Sunday, January 24, 2010

To Test, or Not to Test...

Remember how I said I was taking it easy, so worries, not thinking about testing, just temping and seeing how it goes?
Um. That has passed.
Now I'm thinking about testing tomorrow.

I know. If it's negative it'll get me down, even if I know it's not necessarily the end of the story. and I have no real reason to think it'll be positive, because I have zero symptoms aside from my temps still being up.

I think I'm going to decide based on my temperature tomorrow morning. If it shows any sign of going down, will power and NO TEST.

Saturday, January 23, 2010

Guten Tag!

...and however you say hello in Danish.

turns out I did ovulate in January. On my own. No drugs. And we BD'd the night before, so we really have a shot. Today is 9DPO, and I'm traveling in Europe..so spending the two week wait in Germany and Denmark. It's not so bad. I'm not stressing out over it. Just temping every morning and hoping it stays up. The only other time I ovulated it started to drop at 10DPO, and AF came a few days later.

Either way I should know by the end of next week, and I'll either be buying German baby stuff or having a beer (or two).

If I'm not pregnant I still won't be in the US on CD3, so I can't start the shots I was going to start. I'm okay with it though. I ovulated on my own in January, if I do in February I'm going to rethink using the hormones.

Saturday, January 9, 2010

HOLY SMOKES!

The UPS guy just dropped off my injectibles for next cycle. It filled a small cooler!

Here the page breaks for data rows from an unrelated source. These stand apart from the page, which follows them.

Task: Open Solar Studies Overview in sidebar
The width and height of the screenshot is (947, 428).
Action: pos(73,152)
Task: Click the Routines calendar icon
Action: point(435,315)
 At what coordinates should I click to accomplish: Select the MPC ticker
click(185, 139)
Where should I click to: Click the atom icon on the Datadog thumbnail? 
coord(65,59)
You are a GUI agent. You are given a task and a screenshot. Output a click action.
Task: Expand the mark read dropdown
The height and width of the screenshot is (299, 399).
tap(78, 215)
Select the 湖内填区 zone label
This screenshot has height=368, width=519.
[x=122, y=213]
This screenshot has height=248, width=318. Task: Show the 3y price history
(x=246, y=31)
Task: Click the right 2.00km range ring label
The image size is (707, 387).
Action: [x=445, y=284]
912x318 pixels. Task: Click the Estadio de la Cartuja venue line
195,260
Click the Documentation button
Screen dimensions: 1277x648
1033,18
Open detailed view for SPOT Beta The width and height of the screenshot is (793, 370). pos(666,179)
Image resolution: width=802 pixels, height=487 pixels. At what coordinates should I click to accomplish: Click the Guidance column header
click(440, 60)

Now I wait. This whole thing is a lot of waiting, but I'm excited to try with the real possibility of ovulating. DH has good sperm. I physically can ovulate, I just don't. If this works, even if I don't get pregnant the first time we try it, it means we have a real shot. Huge.

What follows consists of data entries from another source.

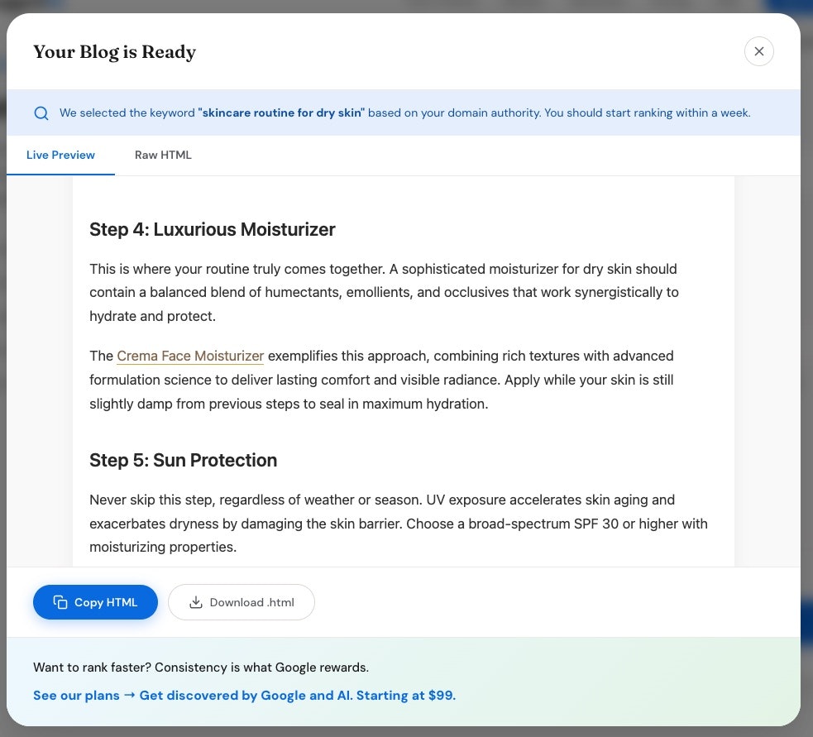Click the Download .html button
813x737 pixels.
pyautogui.click(x=242, y=602)
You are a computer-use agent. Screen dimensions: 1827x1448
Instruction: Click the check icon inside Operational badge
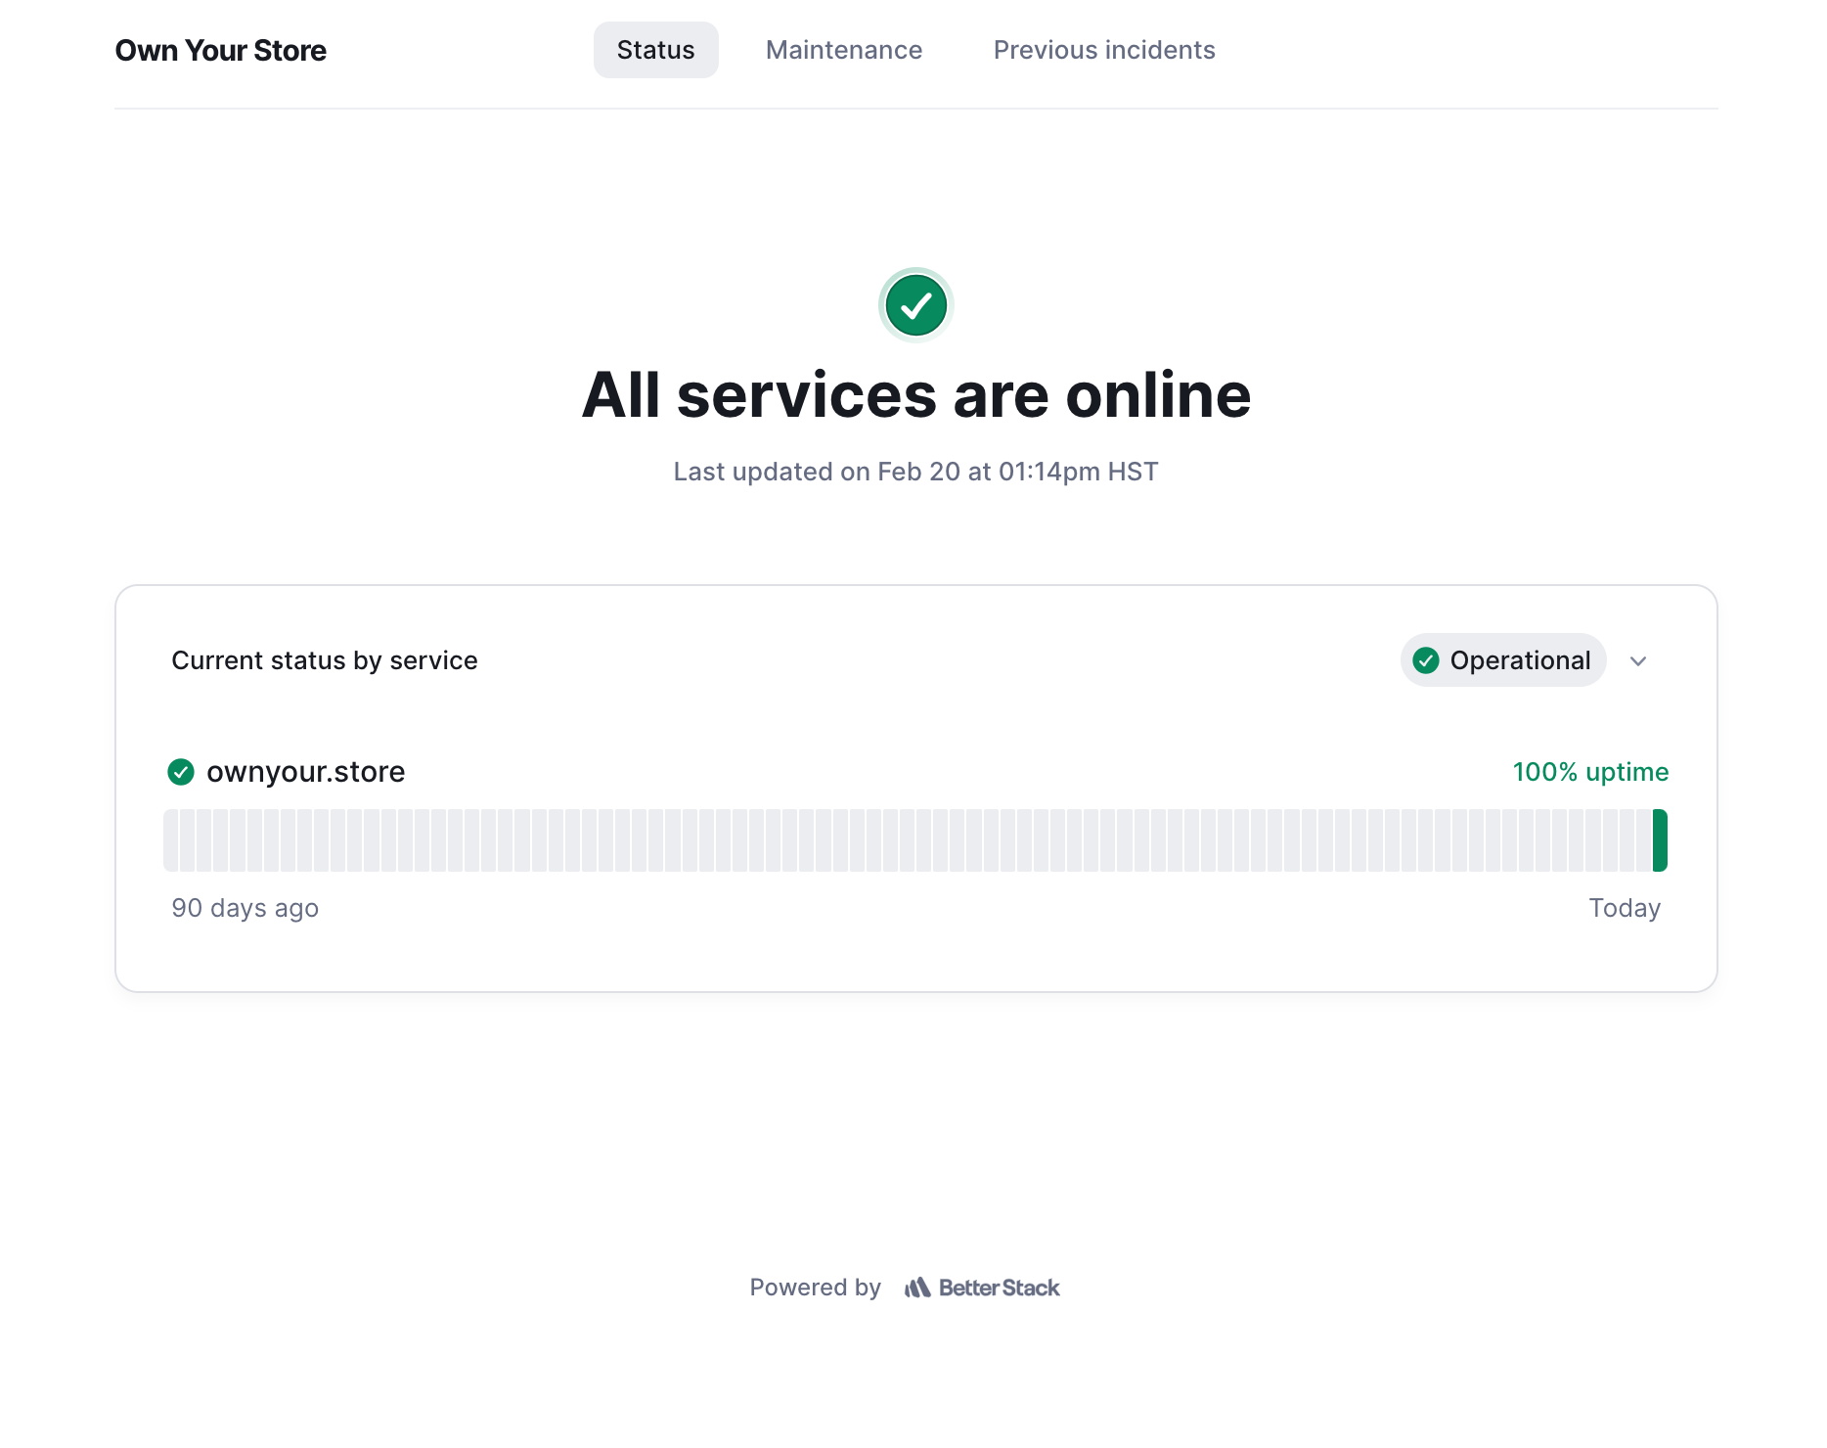[x=1426, y=660]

Today is CD10. I am temping this cycle anyway to see if I spontaneously ovulate, but I don't have high hopes. I just want to know when/if I should start Provera again. If I don't ovulate I'll start it on CD26, which will hopefully make CD3 on Feb9.

KYFX.

Tuesday, January 5, 2010

hope...it's not just for politicians anymore

Throughout this past year I've spent a lot of time on babycenter. I've met a lot of amazing women...who are so completely candid about their experiences trying to conceive. They give me hope. Some of their stories bring me to tears every time. the good and the sad. More women go through this than we realize. than anyone ever talks about. we're so silent because it's so personal and because we feel like we're failing in our one evolutionary job..to bear children. Our bodies literally ache to be pregnant..and when it doesn't happen?

Good luck ladies...here's to hoping.

Sunday, January 3, 2010

i cried. he held me. then we went out for martinis and dumplings.

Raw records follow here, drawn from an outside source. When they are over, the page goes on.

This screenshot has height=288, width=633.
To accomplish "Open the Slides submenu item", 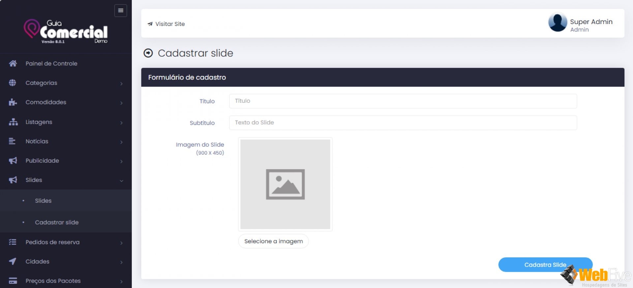I will (43, 201).
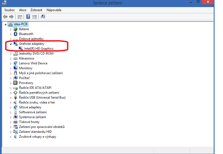Expand the Řadiče USB (Universal Serial Bus) node
Image resolution: width=223 pixels, height=154 pixels.
coord(11,98)

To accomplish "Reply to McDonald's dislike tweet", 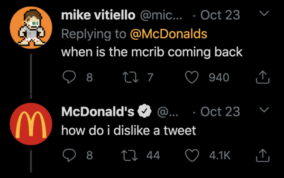I will [x=69, y=155].
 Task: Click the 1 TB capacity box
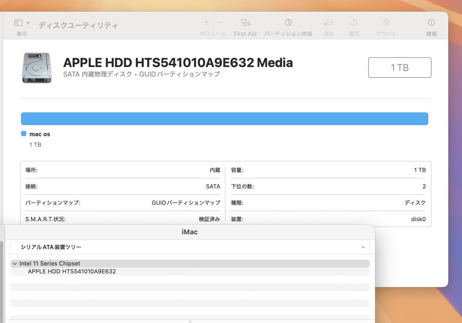(400, 67)
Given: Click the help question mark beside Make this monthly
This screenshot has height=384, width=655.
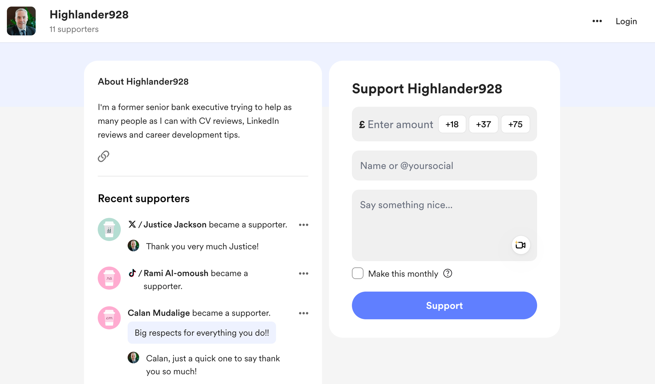Looking at the screenshot, I should [447, 273].
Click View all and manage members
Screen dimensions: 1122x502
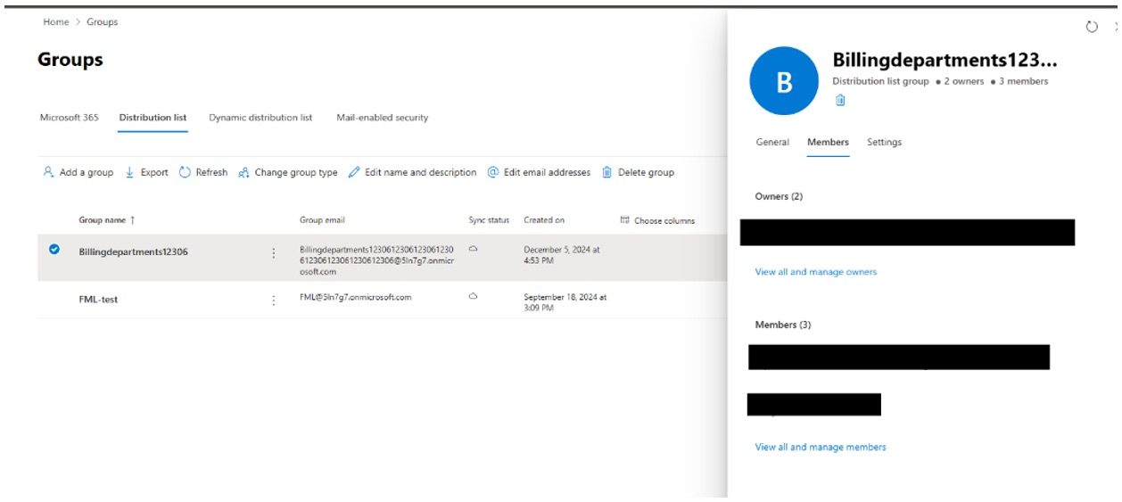point(820,448)
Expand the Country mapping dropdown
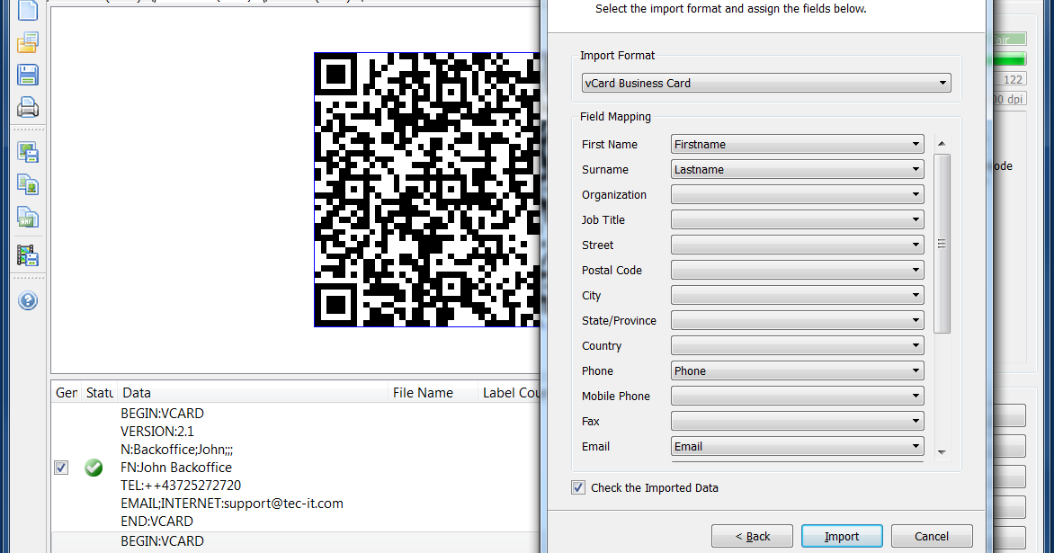 [x=916, y=345]

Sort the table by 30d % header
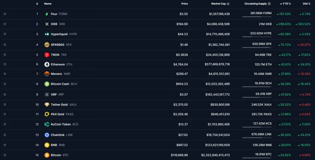[306, 4]
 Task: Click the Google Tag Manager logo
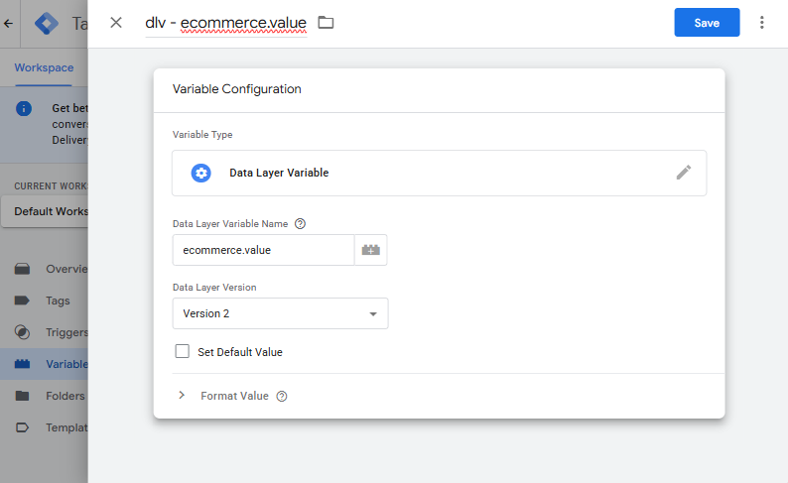click(x=47, y=24)
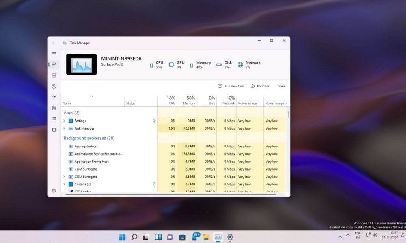Screen dimensions: 406x243
Task: Select the App history sidebar icon
Action: coord(54,86)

That was my New Year's Eve.

I'm lucky to be starting a new year with such a wonderful man.

Here's hoping maybe this year will be better than the last.


Resolutions:
1. Get pregnant. Not something I can resolve to do, but I will give it every effort.

2. Lose about 10 lbs. I know. I'm petite. Tiny even. but I've put on a few and I want to get them off--and more to the point, they went on for a reason...I need to start watching my eating habits at work.

3. Stop sweating the small stuff. I can't let things go, and they fester. It can't be healthy. Learn to let it go.

Friday, January 1, 2010

**Update**

wish it was good news, but no. well, i guess there's some.

DH has good sperm :), which is the good news. one hurdle we don't have to deal with. Other good news: our health insurance covers 80% of the injectible drugs..which is nice because they cost about $2k/cycle. Which brings us to the bad news...or, rather, the new bad news. I have to get them through their specialty pharmacy, and because of the New Year's holiday I can't get them in time to start on CD3. So now I have to wait another month.

I'm trying to rearrange my travel schedule to adjust for this.

I used to try to keep TTC a secret. And I still am, to a certain extent. My family doesn't know. But I've told half a dozen people at work. A select few who keep their mouths shut, and it's so much easier for me to try to schedule around when I think I might ovulate.